■ **WHAT YOU ARE ASKED TO DO**
Go through the data below. List every line that holds the word "Policy".

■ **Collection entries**
- Opening Delimiter -
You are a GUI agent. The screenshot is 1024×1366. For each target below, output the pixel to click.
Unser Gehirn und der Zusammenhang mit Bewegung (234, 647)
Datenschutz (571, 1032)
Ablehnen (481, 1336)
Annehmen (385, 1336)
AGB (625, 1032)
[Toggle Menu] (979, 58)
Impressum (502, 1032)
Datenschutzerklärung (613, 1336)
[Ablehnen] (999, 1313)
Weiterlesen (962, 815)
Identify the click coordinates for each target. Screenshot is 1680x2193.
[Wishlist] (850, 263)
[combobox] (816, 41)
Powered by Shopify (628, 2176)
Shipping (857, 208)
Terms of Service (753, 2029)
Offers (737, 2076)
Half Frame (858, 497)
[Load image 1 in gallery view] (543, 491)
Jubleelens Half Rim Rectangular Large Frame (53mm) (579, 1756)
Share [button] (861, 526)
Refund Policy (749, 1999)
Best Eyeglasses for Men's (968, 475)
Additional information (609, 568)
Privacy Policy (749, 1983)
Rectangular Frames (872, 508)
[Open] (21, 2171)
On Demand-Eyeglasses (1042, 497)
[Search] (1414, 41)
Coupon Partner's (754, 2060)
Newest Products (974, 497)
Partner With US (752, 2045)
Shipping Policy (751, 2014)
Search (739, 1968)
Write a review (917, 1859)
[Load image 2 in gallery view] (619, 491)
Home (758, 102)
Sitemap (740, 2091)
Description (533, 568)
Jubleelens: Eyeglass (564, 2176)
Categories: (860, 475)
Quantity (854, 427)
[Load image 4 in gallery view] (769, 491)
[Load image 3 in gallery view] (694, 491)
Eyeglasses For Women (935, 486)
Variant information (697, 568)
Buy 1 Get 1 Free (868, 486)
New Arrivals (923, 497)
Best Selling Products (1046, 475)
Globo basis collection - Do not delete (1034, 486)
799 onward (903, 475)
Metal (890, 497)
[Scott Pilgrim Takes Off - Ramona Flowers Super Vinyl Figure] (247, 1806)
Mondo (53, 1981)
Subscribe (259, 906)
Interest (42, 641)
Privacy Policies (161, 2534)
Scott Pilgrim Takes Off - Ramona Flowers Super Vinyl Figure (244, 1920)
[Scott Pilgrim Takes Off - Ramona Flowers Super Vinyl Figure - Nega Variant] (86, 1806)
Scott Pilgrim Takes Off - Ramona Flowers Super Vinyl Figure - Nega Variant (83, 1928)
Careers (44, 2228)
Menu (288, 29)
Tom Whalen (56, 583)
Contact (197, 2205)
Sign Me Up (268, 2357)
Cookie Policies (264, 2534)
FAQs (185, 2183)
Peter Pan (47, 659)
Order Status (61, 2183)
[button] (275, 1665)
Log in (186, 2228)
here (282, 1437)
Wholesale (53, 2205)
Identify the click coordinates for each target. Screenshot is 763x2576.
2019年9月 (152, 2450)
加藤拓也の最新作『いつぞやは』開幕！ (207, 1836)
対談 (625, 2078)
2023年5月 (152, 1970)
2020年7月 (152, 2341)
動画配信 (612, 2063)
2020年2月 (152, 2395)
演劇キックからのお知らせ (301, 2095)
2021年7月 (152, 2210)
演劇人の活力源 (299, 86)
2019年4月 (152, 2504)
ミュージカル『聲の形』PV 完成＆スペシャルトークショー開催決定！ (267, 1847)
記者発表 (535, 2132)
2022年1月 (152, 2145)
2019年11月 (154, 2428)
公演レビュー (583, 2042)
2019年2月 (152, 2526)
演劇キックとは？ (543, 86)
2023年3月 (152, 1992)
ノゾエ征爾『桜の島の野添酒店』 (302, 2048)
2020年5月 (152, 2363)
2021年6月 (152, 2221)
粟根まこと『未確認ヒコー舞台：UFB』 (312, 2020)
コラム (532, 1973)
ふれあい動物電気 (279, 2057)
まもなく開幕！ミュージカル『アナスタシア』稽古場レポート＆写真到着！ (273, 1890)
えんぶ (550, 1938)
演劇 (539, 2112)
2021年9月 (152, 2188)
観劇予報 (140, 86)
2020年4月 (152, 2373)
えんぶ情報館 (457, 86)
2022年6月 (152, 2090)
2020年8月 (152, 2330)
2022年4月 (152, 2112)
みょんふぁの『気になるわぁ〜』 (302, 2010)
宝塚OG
- Closing Delimiter -
■ **TASK OUTPUT**
Refund Policy (749, 1999)
Privacy Policy (749, 1983)
Shipping Policy (751, 2014)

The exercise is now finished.